-------- Data for this exercise
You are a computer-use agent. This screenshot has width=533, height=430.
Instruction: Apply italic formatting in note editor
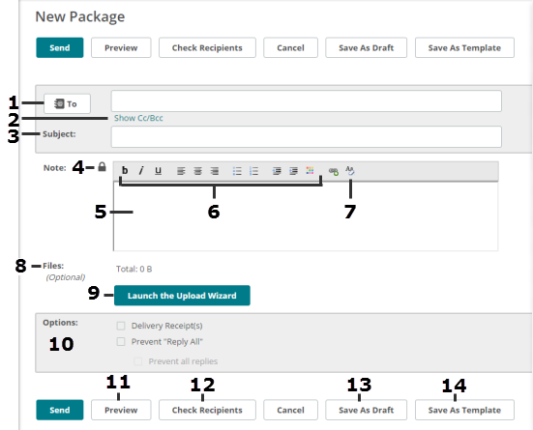[x=141, y=170]
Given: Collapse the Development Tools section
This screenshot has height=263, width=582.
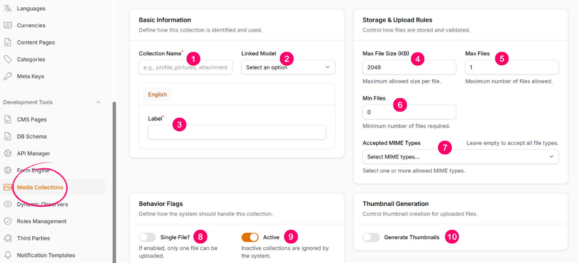Looking at the screenshot, I should tap(98, 102).
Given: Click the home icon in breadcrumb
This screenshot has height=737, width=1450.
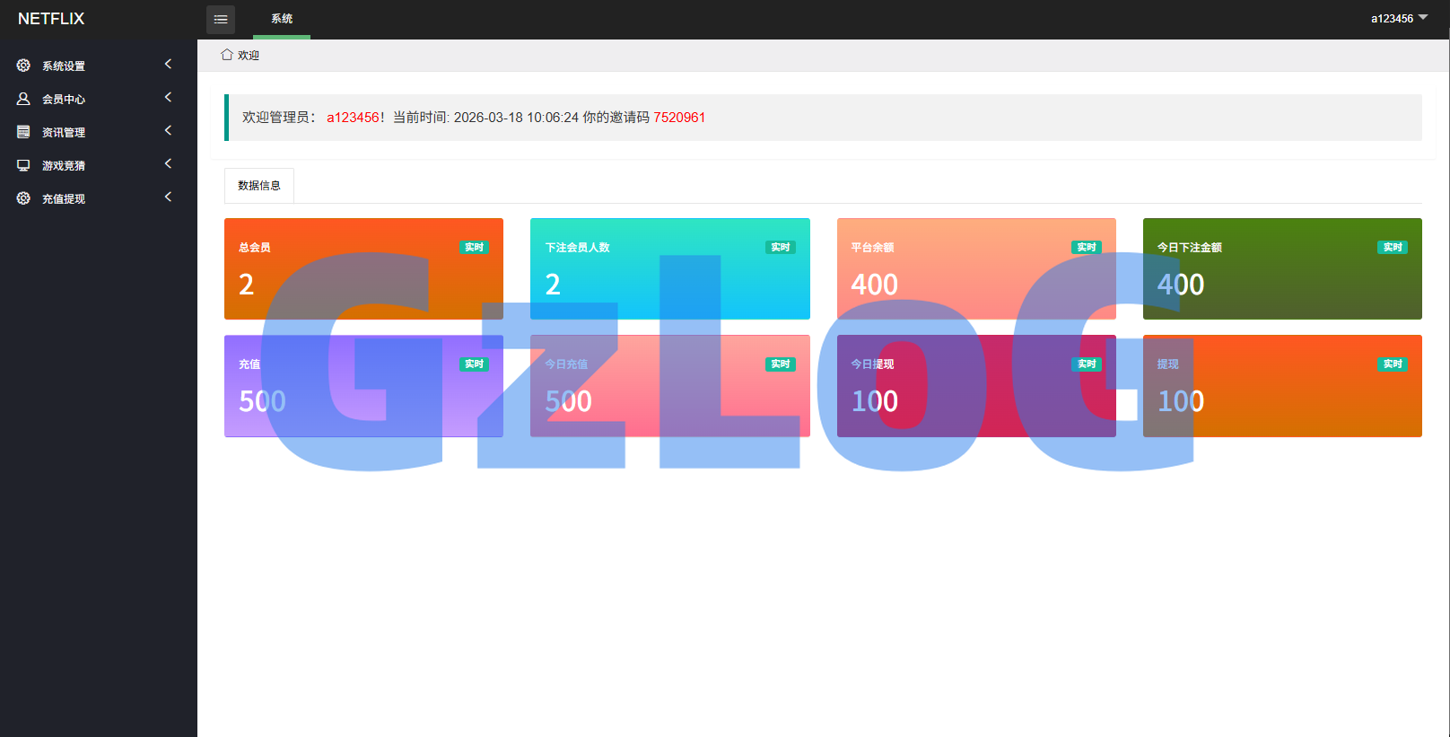Looking at the screenshot, I should [x=227, y=55].
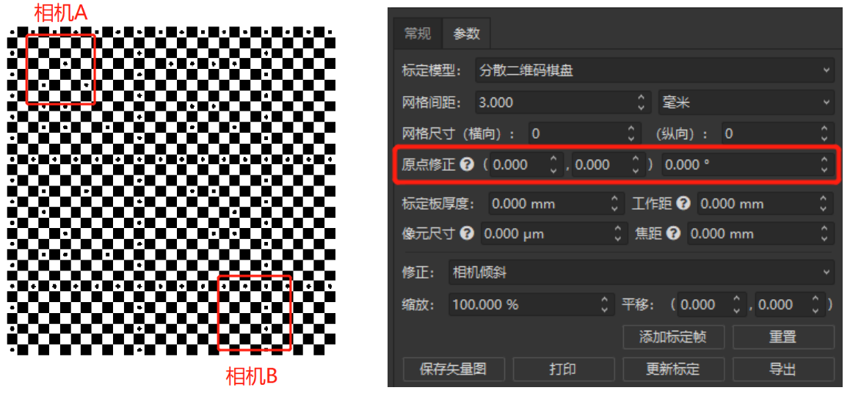Switch to the 常规 tab
This screenshot has height=393, width=850.
(418, 34)
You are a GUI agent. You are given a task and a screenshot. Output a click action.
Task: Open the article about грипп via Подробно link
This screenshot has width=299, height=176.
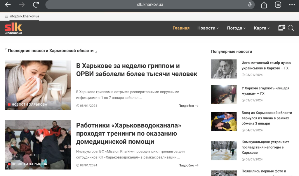(x=188, y=106)
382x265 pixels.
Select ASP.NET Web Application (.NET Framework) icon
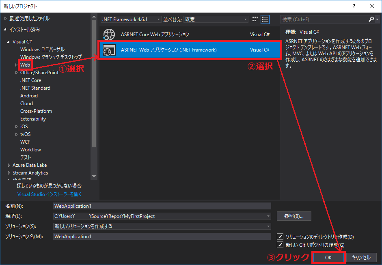coord(109,50)
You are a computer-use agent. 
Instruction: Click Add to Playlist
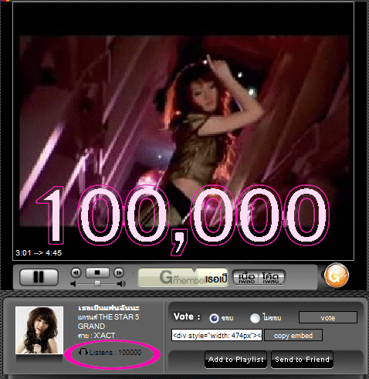(x=236, y=360)

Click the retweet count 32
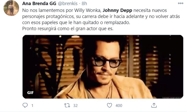[x=75, y=106]
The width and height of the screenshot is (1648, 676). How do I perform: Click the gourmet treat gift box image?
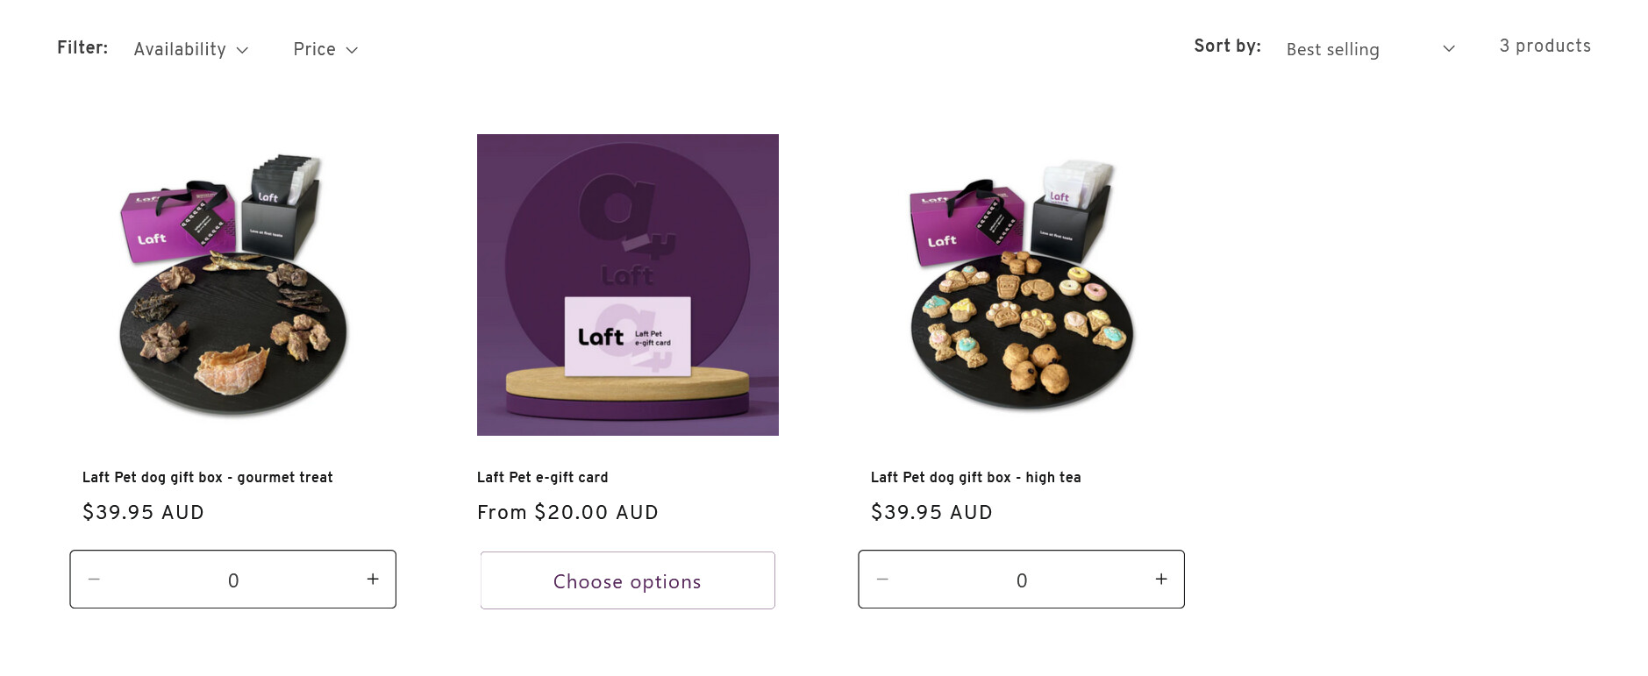233,285
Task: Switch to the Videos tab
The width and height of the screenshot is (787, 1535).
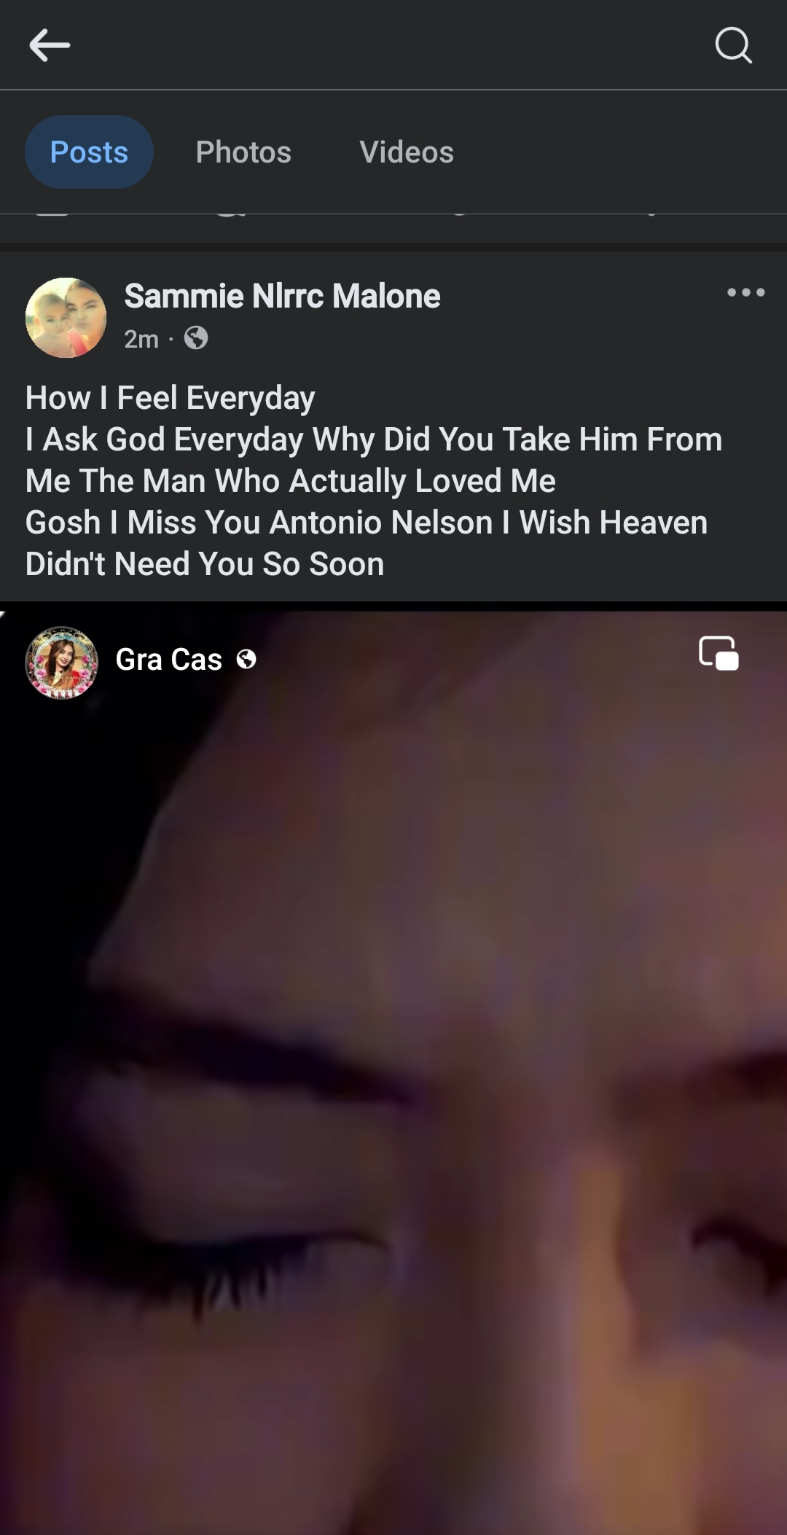Action: (x=407, y=152)
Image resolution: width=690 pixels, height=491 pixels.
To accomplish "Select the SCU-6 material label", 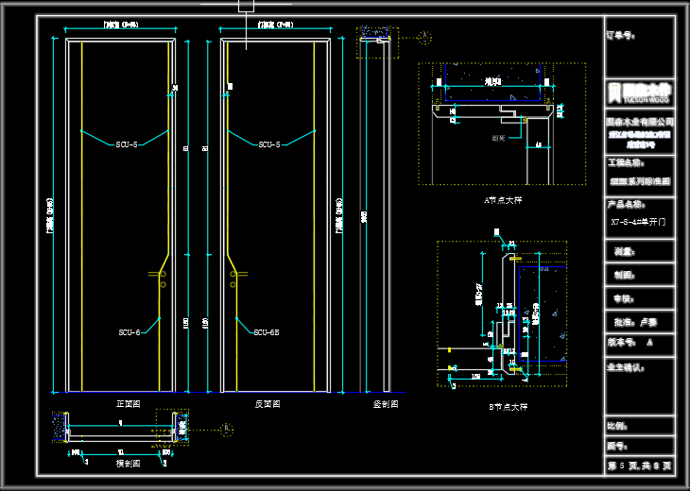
----------------
Reproduce each line of the records above, exactly and without pictures.

You are a computer-use agent. This screenshot has width=533, height=430.
Instruction: Apply italic formatting in note editor
[x=141, y=170]
Given: Collapse the Development Tools section
This screenshot has height=263, width=582.
Looking at the screenshot, I should tap(98, 102).
Given: Click the home icon in breadcrumb
This screenshot has height=737, width=1450.
Looking at the screenshot, I should [x=227, y=55].
Switch to the 常规 tab
This screenshot has height=393, width=850.
(418, 34)
You are a GUI agent. You are given a task and a screenshot. Output a click action.
Task: Open the article about грипп via Подробно link
This screenshot has width=299, height=176.
(x=188, y=106)
382x265 pixels.
Select ASP.NET Web Application (.NET Framework) icon
coord(109,50)
You are a computer-use agent. 
Instruction: Click Add to Playlist
(x=236, y=360)

Click the retweet count 32
[x=75, y=106]
The width and height of the screenshot is (1648, 676). How do I perform: Click the gourmet treat gift box image?
233,285
Task: Switch to the Videos tab
The width and height of the screenshot is (787, 1535).
Action: (x=407, y=152)
Image resolution: width=690 pixels, height=491 pixels.
To accomplish "Select the SCU-6 material label", 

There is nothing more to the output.